In Chapter I, I review what is known of the relationship between genomic variability and plant-pathogen evolution. Diversity at plant resistance loci is generated by high rates of mutation, then maintained by selection for diversity. Because the maintenance of these resistance polymorphisms is crucial for durable resistance, significant work has gone into determining the conditions that maintain them.
Current models explain the maintenance of resistance polymorphisms as the consequence of a tight coevolution of a single host with a single pathogen and frequency dependent selection. The majority of pathogens infect multiple host species, however making this model inapplicable to the majority of interactions. Another layer of complexity stems from the fact that pathogens do not infect hosts in isolation. Instead, they reside in environments occupied by dozens to millions of other microbes. These co-residing microbes influence the interaction between a host and its pathogen, and alter the disease outcome.
The discrepancy between the models of host-pathogen coevolution and the reality of multiple hosts interacting with multiple pathogens begs the question of how resistance polymorphisms are maintained in plant populations.
Chapter II is aimed at resolving this question by studying the maintenance of a resistance polymorphism in a system in which the pathogen does not specialize on the host. Pseudomonas syringae has hundreds of known host plants but is nonetheless a dominant pathogen in Arabidopsis thaliana populations in the Midwestern USA. Furthermore, resistance to P. syringae is heterogeneous, and several resistance loci in A. thaliana encode resistance alleles that have been maintained for millions of years. This heterogeneity allowed us to clone an interacting plant R-gene and pathogen effector pair, and then study the evolution of the identified resistance and virulence loci.

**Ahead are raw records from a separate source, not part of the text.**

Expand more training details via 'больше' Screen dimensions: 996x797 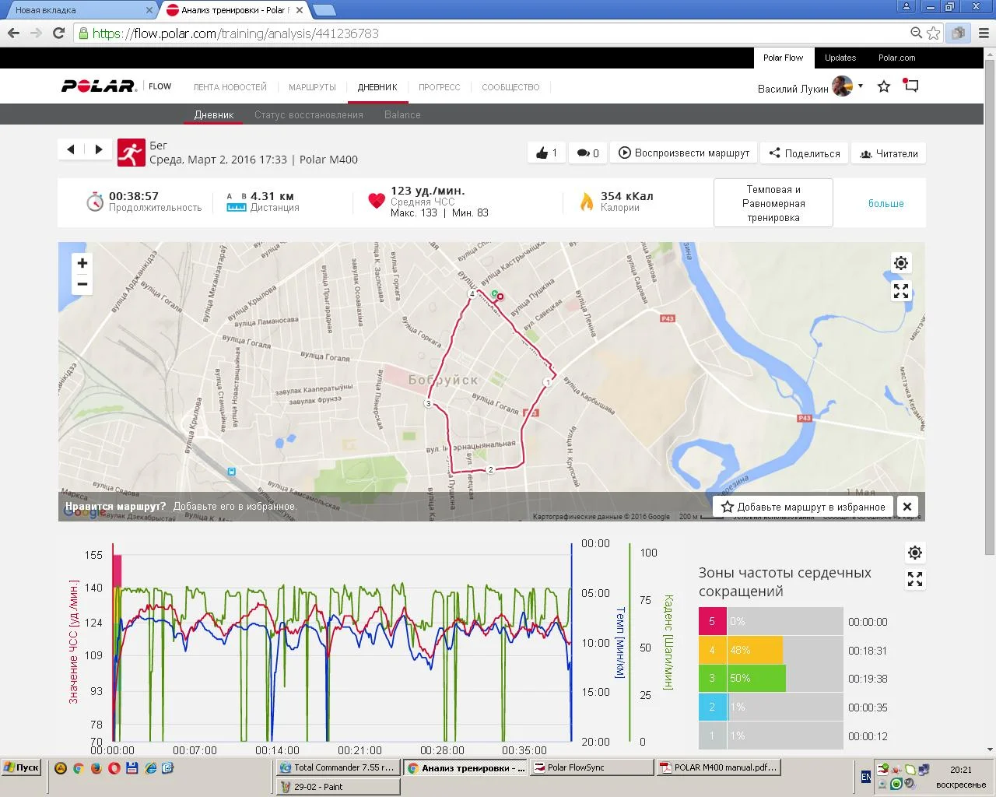coord(886,203)
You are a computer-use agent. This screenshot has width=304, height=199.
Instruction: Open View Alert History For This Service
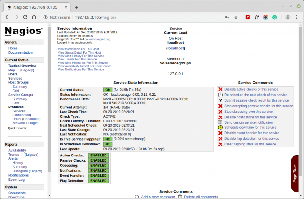[81, 56]
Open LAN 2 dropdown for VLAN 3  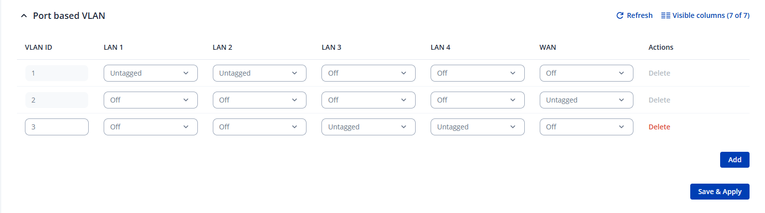click(259, 127)
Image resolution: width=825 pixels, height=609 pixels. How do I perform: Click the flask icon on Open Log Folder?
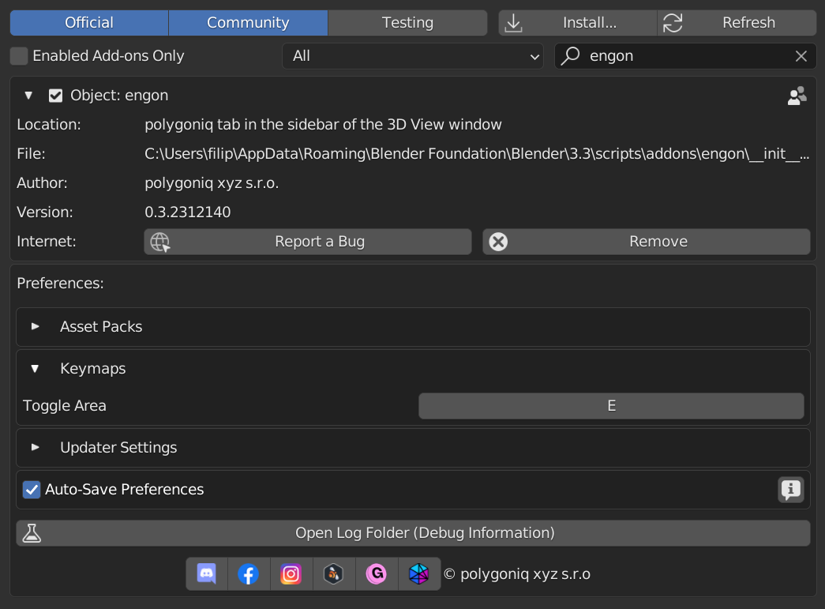[32, 532]
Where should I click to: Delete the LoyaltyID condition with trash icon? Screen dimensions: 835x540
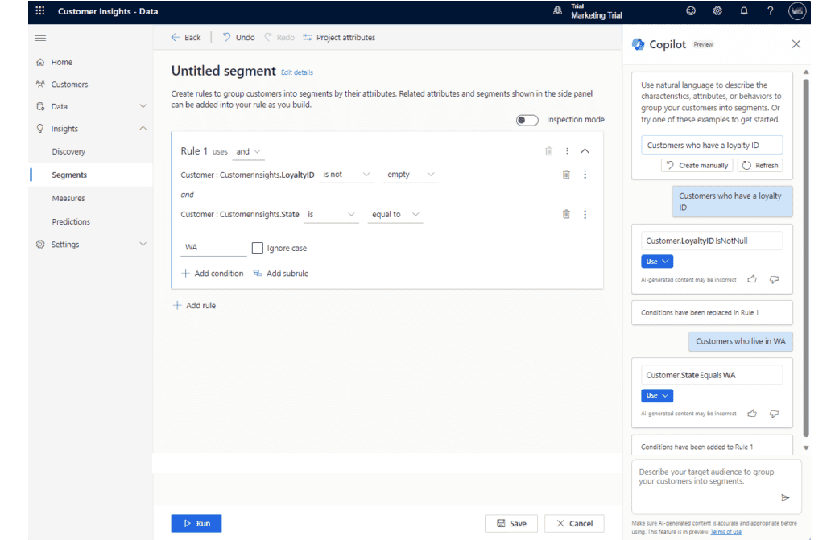coord(566,175)
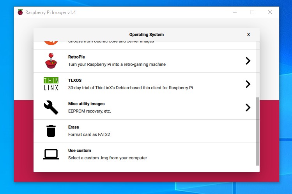
Task: Open Misc utility images submenu arrow
Action: (x=248, y=108)
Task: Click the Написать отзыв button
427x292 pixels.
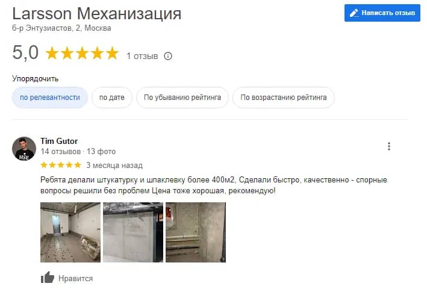Action: [x=382, y=13]
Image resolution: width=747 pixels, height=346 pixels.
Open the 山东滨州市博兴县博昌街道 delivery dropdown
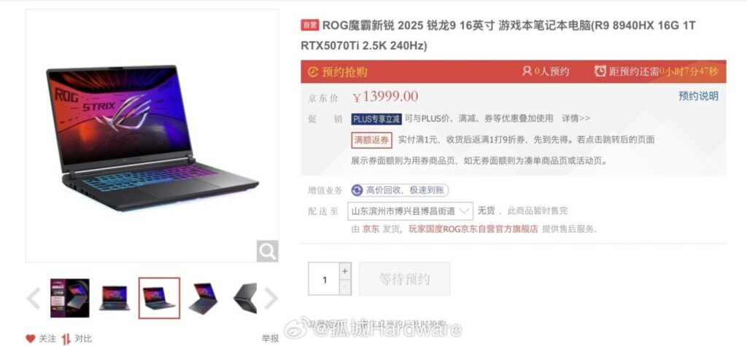pos(410,211)
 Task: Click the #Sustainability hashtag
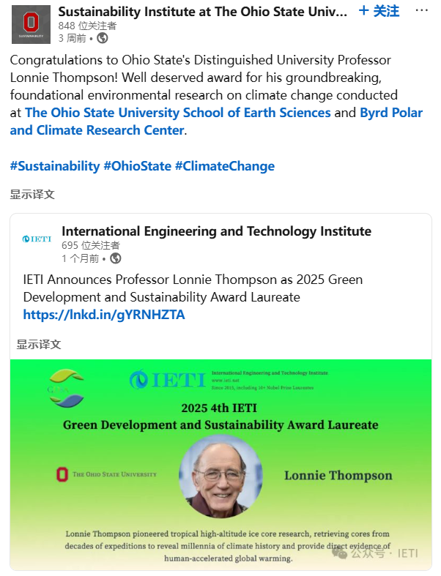click(55, 166)
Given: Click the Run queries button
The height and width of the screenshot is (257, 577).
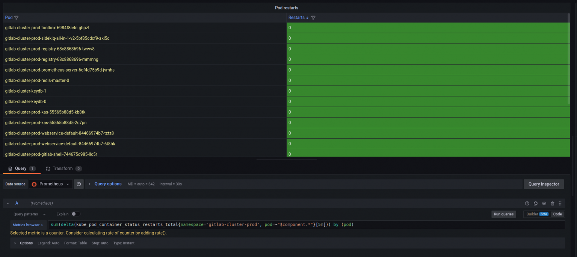Looking at the screenshot, I should click(503, 214).
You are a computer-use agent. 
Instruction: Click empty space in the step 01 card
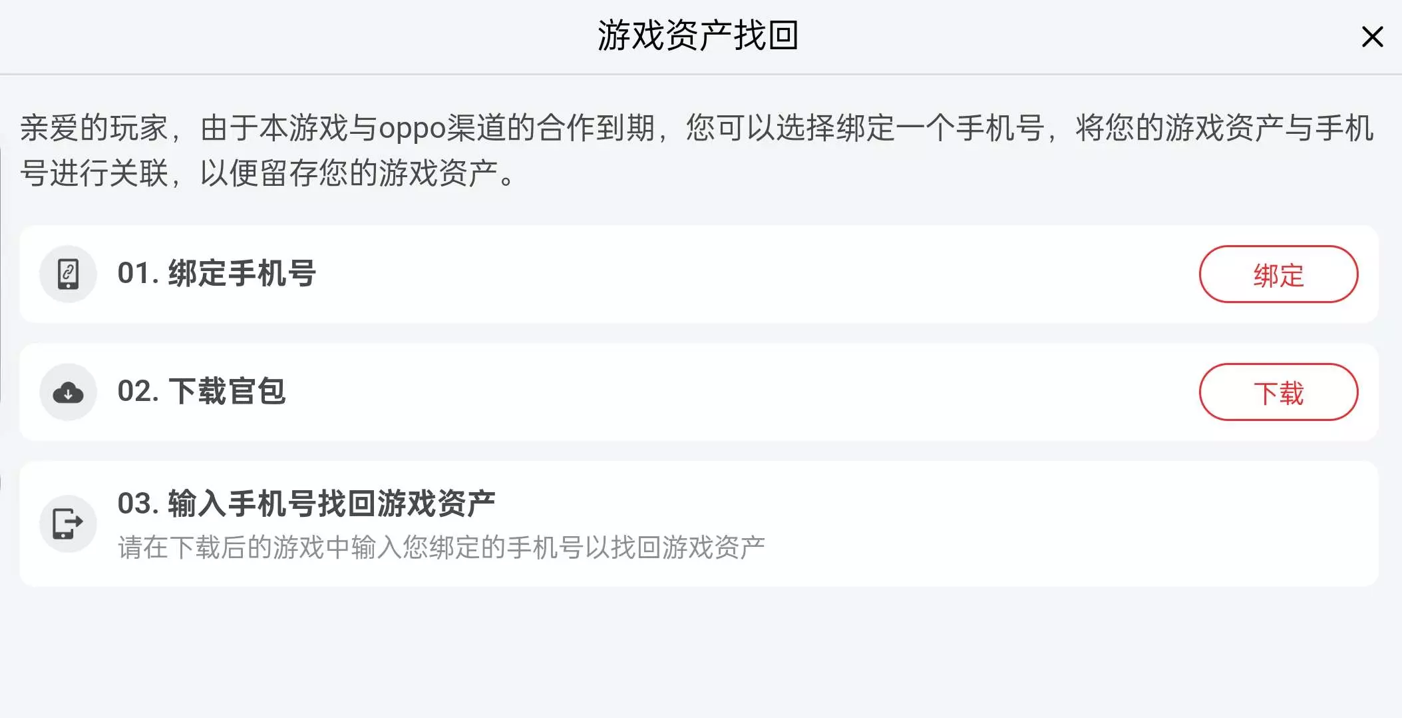click(732, 274)
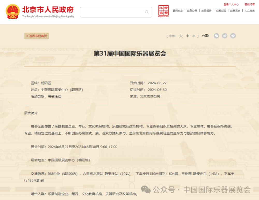This screenshot has height=200, width=259.
Task: Open the 智能问答 link
Action: tap(249, 4)

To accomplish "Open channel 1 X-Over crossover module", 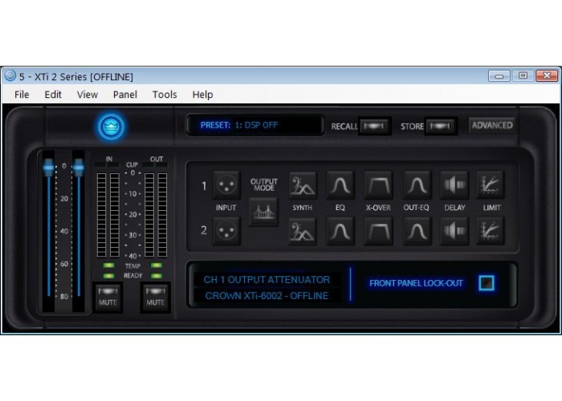I will 378,185.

Chapter III studies the evolution of P. syringae in its non-specific interaction with A. thaliana. Although P. syringae is a dominant pathogen in A. thaliana populations, resident strains are of low virulence on A. thaliana . How these strains dominate in A. thaliana populations is unclear. Our first tactic to answer this question was to use comparative genomics to identify genetic variants characteristic of P. syringae collected from A. thaliana. By sequencing the genomes of 18 strains of P. syringae isolated from A. thaliana populations, and comparing these genomes to 22 genomes of P. syringae isolated from different crop species, we identified a genomic island enriched in the A. thaliana strains. This island encodes a toxin active against a broad range of hosts, but also known to be suppressive of a eukaryotic microbes and Gram positive bacteria. We find that a P. syringae strain from A. thaliana is capable of suppressing the growth of a more virulent strain of P. syringae. These results suggest that P. syringae in A. thaliana populations could gain dominance in part through suppressing other members of the microbiota. While these strains are not the most virulent, they may be able to infect widely and outcompete the surrounding microbiome.
Together, my studies point to the influence of the surrounding microbiome, surrounding hosts, and microbe-microbe interactions on the evolution of plant and pathogen. At this point in time, though, the understanding of the plant microbiome is largely descriptive. Ultimately, finding the determinants that dictate the outcome of host-pathogen evolution will require a more detailed understanding of the interactions of microbes within the plant microbiome. (Abstract shortened by UMI.).